Selon Tom Pfeiffer, analyste de l'agence Reuters, la reprise hésitante dans la zone euro risque de compliquer les efforts déployés par les gouvernements nord-africains pour créer davantage d'emplois dans les industries exportatrices. La Tunisie, qui dépend de l'Union européenne (Ue) pour près de 90% de ses revenus extérieurs (exportations, envois de fonds de l'étranger, tourisme et investissements étrangers) risque d'être la plus vulnérable à un ralentissement de l'activité européenne au cours des prochains trimestres. L'économie nationale subit donc les répercussions de la crise de l'euro et les contrecoups de l'affaiblissement de la croissance en Europe, notamment en matière d'exportations et de tourisme.
l'Europe est notre principal partenaire, et 75% de nos échanges économiques sont accaparés par le vieux continent. La Tunisie, un marché de petite taille, ne constitue que 1% dans ce vaste espace européen, ce qui lui donne une marge de progression en matière de polarisation d'investissements, de développement de la coopération scientifique et technique etc. L'UE fournit 76 % des recettes d'exportation de biens de la Tunisie (qui contribuent au PIB à hauteur de 47 %), 90 % des transferts financiers des émigrés (5 % du PIB), 83 % des revenus du tourisme (7 % du PIB) et 73 % des IDE. L'effet de la première crise, s'il a été quasi nul sur le secteur financier, qui se trouve à l'abri des chocs étrangers, a en revanche affaibli la croissance en Europe, ce qui a touché la Tunisie: en 2009, ses exportations ont chuté de 18 % par rapport à 2008. Les recettes du tourisme et les transferts des émigrés, exprimés en devises, ont respectivement baissé de 8 % et 7 %. La production industrielle a reculé de 18 %.

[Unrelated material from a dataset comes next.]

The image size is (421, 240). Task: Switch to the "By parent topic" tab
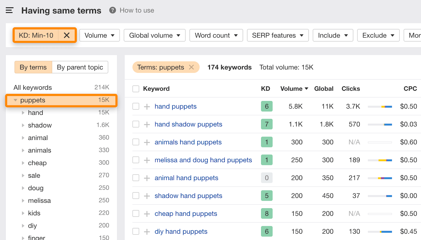tap(80, 67)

Une haute commission mise en place pour suivre la crise financière mondiale examine actuellement les conséquences de la dépréciation de l'euro sur les marchés et les moyens permettant de se « prémunir » contre les effets d'une éventuelle chute de la croissance européenne. Plus encore que d'autres pays de la rive sud de la Méditerranée, la Tunisie, liée par un accord d'association avec l'UE depuis 1995, est fortement dépendante du Vieux Continent en matière d'exportations, de recettes touristiques et, dans une moindre mesure, de transferts d'argent des émigrés et d'investissements directs étrangers (IDE). Cette dépendance « rend la Tunisie potentiellement vulnérable aux fluctuations de la croissance au sein de l'UE », estime le Fonds monétaire international (FMI) dans une étude publiée le 12 mai, alors que la monnaie unique européenne poursuivait sa dégringolade.
Prémices d'une relance ?.. L'économie tunisienne a tout de même été extraordinairement résiliente en échappant à la récession qui a touché ses partenaires européens. La croissance du PIB, habituellement de 5 % en moyenne, se situerait à 3,1 % pour 2009, ne baissant que de deux points, en grande partie parce que les services représentent 50 % de la structure économique. « Mais c'est avec vigilance que la Tunisie attend la suite », estime un banquier, car un éventuel ralentissement en Europe devrait se traduire par un impact sur la balance des paiements. Jusque-là, la croissance prévue pour 2010 est à la relance, avec un taux de 4 %, d'autant que, pour les quatre premiers mois de l'année, les exportations ont crû de 16 % par rapport à la même période l'an dernier, et les IDE de 6 %. Les fondamentaux monétaires sont de bon augure: le déficit budgétaire est autour de 3 %, le même taux de convergence auquel les pays membres de la zone euro sont tenus, mais que certains ont largement dépassé. Très à cheval sur la question des équilibres monétaires, le gouvernement étudie les moyens de parvenir à une meilleure discipline en la matière, de rationaliser la consommation et de donner un grand coup de pouce aux exportations.
Un véritable casse-tête La baisse du taux d'intérêt aurait un impact négatif sur l'économie, eu égard, surtout, à la situation de l'épargne nationale, estimé à 23,1% du PIB en 2009, alors que l'on espérait la voir atteindre des taux asiatiques (30% et plus). Par ailleurs, en encourageant la consommation, on risque de bouleverser les fondements de notre système bancaire, qui vit grâce à l'épargne mais dont les bases sont loin d'être solides. Que faire pour résorber l'impact négatif de la dépréciation de l'euro sur notre économie nationale, alors que l'investissement extérieur a baissé en 2009 (-34%), ainsi que les recettes touristiques en devises (-1,9 %), les transferts en devises des Tunisiens résidant à l'étranger (-7%), les exportations (-18,3), les importations (-18,2%) et la production industrielle orientée vers l'exportation, essentiellement les industries mécaniques et électriques et le secteur du textile et habillement (-10,5) ? Véritable casse-tête pour les architectes de l'économie tunisienne qui vont devoir prendre des mesures supplémentaires pour atténuer les effets de la crise et maintenir les équilibres macroéconomiques qui ont toujours constitué la force de la Tunisie et la base de sa stabilité et de sa (relative) prospérité. Ils doivent surtout faire faire preuve de beaucoup d'imagination, de doigté et d'équité dans la répartition des répercussions négatives (comme des appuis et des soutiens) entre toutes les catégories de la société.